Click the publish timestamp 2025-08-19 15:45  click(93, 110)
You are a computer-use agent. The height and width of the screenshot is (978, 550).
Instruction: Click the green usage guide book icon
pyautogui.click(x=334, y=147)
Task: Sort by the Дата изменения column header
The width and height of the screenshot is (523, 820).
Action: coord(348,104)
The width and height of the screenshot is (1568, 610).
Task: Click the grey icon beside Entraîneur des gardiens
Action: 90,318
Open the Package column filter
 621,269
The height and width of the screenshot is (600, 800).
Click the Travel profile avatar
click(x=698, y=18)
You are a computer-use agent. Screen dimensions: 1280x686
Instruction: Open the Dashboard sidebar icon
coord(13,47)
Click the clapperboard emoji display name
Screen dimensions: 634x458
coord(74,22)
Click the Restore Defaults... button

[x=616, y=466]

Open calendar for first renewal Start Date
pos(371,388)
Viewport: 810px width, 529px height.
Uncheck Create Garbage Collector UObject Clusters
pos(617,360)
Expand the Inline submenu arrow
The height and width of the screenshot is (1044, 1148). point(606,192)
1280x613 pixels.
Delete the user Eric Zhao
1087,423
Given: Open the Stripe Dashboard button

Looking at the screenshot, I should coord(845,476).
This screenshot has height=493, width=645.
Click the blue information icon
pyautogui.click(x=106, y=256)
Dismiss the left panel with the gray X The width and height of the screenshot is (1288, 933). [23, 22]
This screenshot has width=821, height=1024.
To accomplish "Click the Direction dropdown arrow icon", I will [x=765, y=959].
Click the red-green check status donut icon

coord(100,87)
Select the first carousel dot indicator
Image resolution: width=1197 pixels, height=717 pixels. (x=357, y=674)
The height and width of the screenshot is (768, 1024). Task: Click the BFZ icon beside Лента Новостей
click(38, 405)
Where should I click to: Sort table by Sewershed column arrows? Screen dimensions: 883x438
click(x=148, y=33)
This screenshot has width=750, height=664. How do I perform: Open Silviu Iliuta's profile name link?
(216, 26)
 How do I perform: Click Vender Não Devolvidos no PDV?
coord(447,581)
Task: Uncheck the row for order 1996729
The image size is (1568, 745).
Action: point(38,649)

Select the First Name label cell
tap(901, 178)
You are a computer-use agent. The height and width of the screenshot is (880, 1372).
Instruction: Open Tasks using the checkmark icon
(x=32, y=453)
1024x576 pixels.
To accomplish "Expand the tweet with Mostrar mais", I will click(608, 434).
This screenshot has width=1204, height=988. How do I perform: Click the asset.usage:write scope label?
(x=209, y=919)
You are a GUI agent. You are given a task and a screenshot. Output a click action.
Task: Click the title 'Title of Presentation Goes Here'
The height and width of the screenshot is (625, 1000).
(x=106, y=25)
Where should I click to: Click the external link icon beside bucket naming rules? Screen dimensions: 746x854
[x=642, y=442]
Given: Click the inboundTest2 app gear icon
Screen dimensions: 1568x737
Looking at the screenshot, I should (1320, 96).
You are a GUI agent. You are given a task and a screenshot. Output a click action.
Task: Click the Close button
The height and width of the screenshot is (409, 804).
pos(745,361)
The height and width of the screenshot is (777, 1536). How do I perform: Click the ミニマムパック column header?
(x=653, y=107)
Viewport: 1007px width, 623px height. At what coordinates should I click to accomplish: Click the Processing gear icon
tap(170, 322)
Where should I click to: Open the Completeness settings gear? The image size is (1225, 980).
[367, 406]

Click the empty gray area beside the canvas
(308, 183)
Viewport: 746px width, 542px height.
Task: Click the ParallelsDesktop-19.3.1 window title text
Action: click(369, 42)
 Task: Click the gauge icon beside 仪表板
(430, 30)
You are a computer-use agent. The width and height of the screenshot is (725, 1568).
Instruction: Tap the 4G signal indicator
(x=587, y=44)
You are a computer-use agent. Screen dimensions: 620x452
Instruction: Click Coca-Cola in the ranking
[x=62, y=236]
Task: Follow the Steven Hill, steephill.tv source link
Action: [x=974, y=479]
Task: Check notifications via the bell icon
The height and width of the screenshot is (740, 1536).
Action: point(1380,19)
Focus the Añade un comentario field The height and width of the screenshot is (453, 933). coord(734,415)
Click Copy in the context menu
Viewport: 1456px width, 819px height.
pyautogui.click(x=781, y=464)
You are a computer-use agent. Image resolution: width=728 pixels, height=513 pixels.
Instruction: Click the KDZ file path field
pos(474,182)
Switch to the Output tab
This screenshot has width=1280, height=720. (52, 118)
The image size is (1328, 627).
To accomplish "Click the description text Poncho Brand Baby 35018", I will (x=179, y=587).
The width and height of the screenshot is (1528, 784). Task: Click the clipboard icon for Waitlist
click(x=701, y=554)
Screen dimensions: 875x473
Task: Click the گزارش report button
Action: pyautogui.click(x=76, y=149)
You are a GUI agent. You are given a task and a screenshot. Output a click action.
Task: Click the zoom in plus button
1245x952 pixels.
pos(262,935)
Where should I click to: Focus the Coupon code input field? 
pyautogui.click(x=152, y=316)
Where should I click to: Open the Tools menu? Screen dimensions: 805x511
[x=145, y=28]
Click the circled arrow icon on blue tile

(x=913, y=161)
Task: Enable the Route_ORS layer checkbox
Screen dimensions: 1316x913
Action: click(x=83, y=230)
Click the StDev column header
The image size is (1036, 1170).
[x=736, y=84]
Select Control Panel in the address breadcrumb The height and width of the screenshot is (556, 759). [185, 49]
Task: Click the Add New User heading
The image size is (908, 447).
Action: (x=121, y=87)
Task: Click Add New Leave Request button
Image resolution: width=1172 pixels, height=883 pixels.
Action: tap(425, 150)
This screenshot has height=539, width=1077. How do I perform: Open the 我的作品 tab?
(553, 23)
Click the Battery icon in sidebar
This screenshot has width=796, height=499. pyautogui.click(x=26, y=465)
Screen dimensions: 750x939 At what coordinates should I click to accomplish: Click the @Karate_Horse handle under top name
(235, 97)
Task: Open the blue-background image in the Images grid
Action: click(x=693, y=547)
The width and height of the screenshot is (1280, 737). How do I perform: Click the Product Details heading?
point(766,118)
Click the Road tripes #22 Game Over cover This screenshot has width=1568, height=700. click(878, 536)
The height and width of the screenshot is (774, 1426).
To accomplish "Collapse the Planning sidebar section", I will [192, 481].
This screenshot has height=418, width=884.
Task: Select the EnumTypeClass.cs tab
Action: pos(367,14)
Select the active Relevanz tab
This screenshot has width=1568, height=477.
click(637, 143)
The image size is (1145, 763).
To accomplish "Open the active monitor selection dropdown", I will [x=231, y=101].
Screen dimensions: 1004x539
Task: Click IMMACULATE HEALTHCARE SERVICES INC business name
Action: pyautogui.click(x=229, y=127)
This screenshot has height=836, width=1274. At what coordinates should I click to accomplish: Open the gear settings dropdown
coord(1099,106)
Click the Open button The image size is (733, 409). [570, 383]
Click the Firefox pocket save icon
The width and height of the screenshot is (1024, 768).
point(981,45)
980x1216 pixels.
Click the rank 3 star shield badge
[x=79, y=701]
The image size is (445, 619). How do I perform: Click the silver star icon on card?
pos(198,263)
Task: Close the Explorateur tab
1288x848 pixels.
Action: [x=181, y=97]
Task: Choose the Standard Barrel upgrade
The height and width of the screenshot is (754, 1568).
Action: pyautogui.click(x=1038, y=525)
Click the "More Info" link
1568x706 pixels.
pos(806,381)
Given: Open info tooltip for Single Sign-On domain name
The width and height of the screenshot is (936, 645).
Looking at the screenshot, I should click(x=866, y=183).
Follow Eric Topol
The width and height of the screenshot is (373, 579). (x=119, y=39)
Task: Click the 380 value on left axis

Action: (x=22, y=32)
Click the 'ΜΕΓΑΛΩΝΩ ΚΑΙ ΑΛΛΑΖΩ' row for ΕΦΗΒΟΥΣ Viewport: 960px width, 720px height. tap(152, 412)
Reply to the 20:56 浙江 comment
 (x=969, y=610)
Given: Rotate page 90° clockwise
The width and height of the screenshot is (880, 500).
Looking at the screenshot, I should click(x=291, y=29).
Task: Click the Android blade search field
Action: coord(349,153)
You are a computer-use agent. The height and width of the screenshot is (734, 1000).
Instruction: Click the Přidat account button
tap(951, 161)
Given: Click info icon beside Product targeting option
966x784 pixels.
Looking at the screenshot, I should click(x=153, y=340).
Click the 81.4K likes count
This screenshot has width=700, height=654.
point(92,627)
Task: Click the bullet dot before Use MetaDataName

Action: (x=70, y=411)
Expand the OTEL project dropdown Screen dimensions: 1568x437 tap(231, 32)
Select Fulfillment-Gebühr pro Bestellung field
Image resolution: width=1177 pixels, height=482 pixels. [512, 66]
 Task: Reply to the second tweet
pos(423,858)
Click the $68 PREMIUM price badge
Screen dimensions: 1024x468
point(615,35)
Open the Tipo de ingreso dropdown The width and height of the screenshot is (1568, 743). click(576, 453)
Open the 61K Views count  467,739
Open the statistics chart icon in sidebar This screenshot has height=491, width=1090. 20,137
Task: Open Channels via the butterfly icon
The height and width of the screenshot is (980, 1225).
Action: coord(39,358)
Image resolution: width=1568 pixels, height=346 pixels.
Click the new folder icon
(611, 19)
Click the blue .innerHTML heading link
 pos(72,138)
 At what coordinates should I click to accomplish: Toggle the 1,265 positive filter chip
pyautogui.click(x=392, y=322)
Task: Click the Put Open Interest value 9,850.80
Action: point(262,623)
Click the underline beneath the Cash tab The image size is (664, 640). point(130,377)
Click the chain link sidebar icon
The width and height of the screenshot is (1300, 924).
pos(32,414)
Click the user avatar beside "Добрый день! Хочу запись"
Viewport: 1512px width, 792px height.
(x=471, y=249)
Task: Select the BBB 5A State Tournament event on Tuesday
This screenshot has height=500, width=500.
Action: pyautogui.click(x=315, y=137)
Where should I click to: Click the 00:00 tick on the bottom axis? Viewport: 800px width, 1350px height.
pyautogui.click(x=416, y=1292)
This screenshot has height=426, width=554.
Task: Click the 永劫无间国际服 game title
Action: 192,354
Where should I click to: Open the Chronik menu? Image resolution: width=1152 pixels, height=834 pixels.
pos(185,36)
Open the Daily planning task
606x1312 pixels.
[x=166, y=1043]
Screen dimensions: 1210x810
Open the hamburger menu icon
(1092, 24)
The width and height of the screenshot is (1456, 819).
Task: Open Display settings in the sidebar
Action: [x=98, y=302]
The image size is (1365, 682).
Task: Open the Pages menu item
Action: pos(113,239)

---+---

Work task ▸ Every line above from the line with "You are a computer-use agent. Screen dimensions: 620x452" to the line with "Select Control Panel", both included, must be reproduced exactly, and no other line may appear.

Exercise answer ▸
You are a computer-use agent. Screen dimensions: 620x452
Instruction: Click Coca-Cola in the ranking
[x=62, y=236]
Task: Follow the Steven Hill, steephill.tv source link
Action: [x=974, y=479]
Task: Check notifications via the bell icon
The height and width of the screenshot is (740, 1536).
Action: point(1380,19)
Focus the Añade un comentario field The height and width of the screenshot is (453, 933). coord(734,415)
Click Copy in the context menu
Viewport: 1456px width, 819px height.
pyautogui.click(x=781, y=464)
You are a computer-use agent. Image resolution: width=728 pixels, height=513 pixels.
Instruction: Click the KDZ file path field
pos(474,182)
Switch to the Output tab
This screenshot has width=1280, height=720. (52, 118)
The image size is (1328, 627).
To accomplish "Click the description text Poncho Brand Baby 35018", I will (x=179, y=587).
The width and height of the screenshot is (1528, 784). Task: Click the clipboard icon for Waitlist
click(x=701, y=554)
Screen dimensions: 875x473
Task: Click the گزارش report button
Action: pyautogui.click(x=76, y=149)
You are a GUI agent. You are given a task and a screenshot. Output a click action.
Task: Click the zoom in plus button
1245x952 pixels.
pos(262,935)
Where should I click to: Focus the Coupon code input field? 
pyautogui.click(x=152, y=316)
Where should I click to: Open the Tools menu? Screen dimensions: 805x511
[x=145, y=28]
Click the circled arrow icon on blue tile

(x=913, y=161)
Task: Enable the Route_ORS layer checkbox
Screen dimensions: 1316x913
Action: click(x=83, y=230)
Click the StDev column header
The image size is (1036, 1170).
[x=736, y=84]
Select Control Panel in the address breadcrumb The height and width of the screenshot is (556, 759). [185, 49]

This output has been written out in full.